Silent Spring Irony

Silent Spring Irony

Too much food

One of the main arguments the pesticide manufacturers gave when they pushed for more pesticide was that more pesticide was necessary because farmers needed to produce more food for the population. The government however reveled that food shortages was not the reason why the pesticide manufacturers pushed for a bigger pesticide production. In fact farmers were already producing too much food and a big portion of it was going to waste and ending up in land fields.

Harmful to the makers

Pesticides were created by humans to kill those animals they considered as being harmful to their crops. Ironically however, their creators were affected as well and people began dying shortly after the pesticides were used on the crops. More disease appeared as a result and bacteria and viruses suffered mutations that affected in a negative way the domestic plants, animals and humans that came into contact with the harmful chemicals.

Killing the wrong animal

The author points out that farmers tried to use pesticides to kill certain pests they considered dangerous. Ironically, more than often, the animals affected were not the pests but rather the animal species that helped control the pest population. Thus, in some cases, the use of pesticides made the pest problem even worse by eliminating the pests’ natural enemy.

Better than pesticides

Humans have long tried to change the natural course of nature without success.
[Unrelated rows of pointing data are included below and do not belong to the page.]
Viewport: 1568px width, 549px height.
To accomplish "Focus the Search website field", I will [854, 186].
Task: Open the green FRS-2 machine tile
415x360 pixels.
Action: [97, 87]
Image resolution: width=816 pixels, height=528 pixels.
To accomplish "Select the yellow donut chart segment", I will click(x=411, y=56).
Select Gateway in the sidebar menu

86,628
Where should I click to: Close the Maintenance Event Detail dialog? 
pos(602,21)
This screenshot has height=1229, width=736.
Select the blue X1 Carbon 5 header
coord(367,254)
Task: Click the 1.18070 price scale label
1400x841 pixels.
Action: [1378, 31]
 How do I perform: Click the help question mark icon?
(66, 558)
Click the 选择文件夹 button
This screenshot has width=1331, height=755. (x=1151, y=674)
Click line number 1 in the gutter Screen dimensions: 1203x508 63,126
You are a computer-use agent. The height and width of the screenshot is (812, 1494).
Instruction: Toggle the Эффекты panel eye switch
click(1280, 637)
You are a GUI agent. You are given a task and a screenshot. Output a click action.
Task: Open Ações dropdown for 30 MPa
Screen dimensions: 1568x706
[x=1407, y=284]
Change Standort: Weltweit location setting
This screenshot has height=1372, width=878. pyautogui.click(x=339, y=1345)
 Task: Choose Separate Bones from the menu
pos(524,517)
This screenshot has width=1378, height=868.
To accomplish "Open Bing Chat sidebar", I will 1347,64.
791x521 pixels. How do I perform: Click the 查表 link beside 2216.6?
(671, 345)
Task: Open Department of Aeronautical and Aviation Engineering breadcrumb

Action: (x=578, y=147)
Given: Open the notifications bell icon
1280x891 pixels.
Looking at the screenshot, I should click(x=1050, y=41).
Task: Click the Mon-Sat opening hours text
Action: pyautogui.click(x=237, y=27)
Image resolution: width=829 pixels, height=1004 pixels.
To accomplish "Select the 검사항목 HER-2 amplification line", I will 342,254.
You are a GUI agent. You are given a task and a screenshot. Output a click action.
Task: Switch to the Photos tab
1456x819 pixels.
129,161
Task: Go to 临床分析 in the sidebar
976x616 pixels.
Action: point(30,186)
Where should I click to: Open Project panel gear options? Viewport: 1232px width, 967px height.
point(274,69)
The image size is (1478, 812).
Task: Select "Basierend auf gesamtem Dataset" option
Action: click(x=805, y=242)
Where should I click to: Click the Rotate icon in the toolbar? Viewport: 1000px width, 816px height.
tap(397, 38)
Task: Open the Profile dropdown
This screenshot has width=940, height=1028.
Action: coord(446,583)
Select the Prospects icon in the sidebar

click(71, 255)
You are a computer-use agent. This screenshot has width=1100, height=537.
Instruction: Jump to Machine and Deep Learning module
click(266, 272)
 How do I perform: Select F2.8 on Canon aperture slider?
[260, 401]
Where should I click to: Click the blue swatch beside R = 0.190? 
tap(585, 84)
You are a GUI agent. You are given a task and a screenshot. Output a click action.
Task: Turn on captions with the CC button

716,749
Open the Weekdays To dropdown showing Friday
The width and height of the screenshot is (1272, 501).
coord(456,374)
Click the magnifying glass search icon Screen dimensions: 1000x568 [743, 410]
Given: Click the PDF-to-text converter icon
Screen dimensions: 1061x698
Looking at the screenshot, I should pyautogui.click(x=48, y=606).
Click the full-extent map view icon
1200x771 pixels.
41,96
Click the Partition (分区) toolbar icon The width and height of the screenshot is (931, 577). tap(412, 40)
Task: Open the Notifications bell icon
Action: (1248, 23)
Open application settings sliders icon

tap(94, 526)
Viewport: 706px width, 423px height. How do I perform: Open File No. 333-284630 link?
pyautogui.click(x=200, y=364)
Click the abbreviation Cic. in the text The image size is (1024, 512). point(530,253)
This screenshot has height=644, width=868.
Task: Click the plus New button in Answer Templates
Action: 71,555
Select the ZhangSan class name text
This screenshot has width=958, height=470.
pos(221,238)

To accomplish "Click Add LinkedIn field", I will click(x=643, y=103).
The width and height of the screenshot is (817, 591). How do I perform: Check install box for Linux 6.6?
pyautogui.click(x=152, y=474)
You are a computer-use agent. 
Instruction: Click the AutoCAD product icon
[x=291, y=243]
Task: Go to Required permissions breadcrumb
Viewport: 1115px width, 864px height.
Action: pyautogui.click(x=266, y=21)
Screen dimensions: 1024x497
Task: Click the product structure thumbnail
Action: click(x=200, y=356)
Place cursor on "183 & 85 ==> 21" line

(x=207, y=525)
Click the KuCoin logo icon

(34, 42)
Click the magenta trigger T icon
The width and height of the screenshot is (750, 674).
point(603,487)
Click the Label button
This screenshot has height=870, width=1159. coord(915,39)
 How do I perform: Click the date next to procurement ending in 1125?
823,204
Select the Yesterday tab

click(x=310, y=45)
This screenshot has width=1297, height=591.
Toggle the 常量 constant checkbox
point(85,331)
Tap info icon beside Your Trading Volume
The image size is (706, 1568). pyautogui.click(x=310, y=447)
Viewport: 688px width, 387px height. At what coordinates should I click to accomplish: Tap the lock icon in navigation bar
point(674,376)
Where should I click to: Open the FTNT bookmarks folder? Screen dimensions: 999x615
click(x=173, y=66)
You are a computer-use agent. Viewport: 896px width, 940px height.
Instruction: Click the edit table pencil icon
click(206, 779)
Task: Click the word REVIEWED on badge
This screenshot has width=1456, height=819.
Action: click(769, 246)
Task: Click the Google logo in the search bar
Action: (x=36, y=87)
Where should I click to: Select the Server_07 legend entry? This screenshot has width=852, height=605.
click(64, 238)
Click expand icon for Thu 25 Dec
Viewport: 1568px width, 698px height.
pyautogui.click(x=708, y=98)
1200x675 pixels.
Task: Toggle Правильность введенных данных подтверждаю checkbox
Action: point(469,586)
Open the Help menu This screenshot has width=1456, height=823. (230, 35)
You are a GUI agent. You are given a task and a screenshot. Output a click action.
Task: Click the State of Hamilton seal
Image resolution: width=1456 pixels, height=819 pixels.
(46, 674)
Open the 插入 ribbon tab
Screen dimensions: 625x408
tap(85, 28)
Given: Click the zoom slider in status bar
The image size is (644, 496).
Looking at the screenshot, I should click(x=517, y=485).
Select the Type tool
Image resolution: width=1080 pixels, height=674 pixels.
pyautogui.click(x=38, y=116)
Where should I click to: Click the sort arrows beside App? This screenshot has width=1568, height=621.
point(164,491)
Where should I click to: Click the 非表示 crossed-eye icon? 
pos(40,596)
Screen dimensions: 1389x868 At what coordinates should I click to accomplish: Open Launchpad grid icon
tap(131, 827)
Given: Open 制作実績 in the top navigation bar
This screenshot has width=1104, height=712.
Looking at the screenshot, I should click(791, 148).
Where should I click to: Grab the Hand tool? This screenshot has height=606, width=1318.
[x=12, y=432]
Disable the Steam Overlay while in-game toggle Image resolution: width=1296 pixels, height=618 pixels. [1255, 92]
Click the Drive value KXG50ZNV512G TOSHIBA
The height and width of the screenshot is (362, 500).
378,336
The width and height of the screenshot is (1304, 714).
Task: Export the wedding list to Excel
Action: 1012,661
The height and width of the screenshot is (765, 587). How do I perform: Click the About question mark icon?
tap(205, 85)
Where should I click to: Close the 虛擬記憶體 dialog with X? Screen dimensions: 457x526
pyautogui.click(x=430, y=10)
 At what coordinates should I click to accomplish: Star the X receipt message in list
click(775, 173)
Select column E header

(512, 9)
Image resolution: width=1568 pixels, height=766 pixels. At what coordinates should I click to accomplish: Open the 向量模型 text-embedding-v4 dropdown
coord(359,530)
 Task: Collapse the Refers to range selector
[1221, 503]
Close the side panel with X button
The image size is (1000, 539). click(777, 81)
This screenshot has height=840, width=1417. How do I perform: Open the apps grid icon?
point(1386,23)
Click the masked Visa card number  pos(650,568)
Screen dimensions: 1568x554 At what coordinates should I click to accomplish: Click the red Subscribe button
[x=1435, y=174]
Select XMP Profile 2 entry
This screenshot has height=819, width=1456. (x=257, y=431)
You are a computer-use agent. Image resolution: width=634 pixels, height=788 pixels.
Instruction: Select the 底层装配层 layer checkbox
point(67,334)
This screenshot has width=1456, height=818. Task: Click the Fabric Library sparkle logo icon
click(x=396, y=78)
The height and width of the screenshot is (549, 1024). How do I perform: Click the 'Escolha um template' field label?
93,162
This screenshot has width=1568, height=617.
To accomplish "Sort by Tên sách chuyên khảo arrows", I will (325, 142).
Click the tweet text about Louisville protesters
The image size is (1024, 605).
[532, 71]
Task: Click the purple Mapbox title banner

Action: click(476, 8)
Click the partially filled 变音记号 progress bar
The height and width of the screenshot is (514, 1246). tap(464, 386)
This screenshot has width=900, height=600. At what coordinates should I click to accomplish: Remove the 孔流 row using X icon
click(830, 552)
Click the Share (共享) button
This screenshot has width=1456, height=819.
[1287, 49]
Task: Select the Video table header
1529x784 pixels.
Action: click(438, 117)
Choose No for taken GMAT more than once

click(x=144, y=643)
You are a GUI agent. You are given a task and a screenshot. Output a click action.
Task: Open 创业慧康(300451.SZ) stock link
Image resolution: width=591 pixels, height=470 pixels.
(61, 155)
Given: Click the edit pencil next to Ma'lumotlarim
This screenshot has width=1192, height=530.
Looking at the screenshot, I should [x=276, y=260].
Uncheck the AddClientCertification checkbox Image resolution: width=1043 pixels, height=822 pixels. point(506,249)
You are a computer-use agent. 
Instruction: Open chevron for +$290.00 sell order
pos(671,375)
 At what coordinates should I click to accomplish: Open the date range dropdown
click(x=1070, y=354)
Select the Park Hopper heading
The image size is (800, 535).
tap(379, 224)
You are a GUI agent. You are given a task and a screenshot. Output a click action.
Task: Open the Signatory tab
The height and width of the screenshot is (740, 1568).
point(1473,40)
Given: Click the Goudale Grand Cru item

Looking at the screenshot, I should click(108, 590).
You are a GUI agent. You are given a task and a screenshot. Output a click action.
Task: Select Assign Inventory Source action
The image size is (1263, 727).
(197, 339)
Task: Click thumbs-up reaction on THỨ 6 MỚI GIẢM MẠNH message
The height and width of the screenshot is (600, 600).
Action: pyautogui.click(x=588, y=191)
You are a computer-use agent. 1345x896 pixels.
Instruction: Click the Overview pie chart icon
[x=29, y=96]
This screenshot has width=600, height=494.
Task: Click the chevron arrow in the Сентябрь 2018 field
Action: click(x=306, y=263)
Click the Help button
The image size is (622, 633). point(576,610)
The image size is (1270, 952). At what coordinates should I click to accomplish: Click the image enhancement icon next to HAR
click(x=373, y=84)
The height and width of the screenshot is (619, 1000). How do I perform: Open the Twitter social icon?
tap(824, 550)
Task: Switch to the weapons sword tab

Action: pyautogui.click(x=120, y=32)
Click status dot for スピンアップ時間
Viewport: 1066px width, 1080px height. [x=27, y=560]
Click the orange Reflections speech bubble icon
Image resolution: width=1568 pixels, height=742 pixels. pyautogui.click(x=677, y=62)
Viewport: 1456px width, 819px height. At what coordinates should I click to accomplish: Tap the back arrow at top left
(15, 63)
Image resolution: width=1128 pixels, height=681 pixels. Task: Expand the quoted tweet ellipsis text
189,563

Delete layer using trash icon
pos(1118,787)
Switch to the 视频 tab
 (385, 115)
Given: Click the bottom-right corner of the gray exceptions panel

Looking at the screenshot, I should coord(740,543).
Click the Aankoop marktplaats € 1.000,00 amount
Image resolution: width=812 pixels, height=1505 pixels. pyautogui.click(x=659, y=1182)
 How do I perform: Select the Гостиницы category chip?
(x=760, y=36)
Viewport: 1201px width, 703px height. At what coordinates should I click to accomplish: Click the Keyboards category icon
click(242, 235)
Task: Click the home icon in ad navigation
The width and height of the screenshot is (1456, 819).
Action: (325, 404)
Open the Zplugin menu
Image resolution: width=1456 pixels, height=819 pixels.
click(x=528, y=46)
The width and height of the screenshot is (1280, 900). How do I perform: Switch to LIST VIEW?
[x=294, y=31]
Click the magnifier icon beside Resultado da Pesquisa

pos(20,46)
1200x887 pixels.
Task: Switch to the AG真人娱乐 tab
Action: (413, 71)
While they didn’t succeed in eliminating the pests they wanted to eliminate, they also affected healthy species that had to suffer as a result. Ironically the best solution to dealing with pests are not chemicals spread on large pieces of land, but the introduction of other animal species that are natural predators to the undesirable pests. Thus, this suggests that the pesticides used are not only dangerous but also useless as nature is more than capable of dealing with intrusive species.

Good disaster

In the ninth chapter, Carson presents a case that happened in Canada where in 1954 massive quantities of DDT were used to kill budworms. The pesticide affected the salmon and the trout in the rivers because the pesticide also killed a larvae the fish feed on. Though an ironic twist of events, what saved the trout and salmon population was a natural catastrophe, namely the Hurricane Edna. After the hurricane, the rivers were once more capable of sustain salmon and trout and for a while everything was back to normal.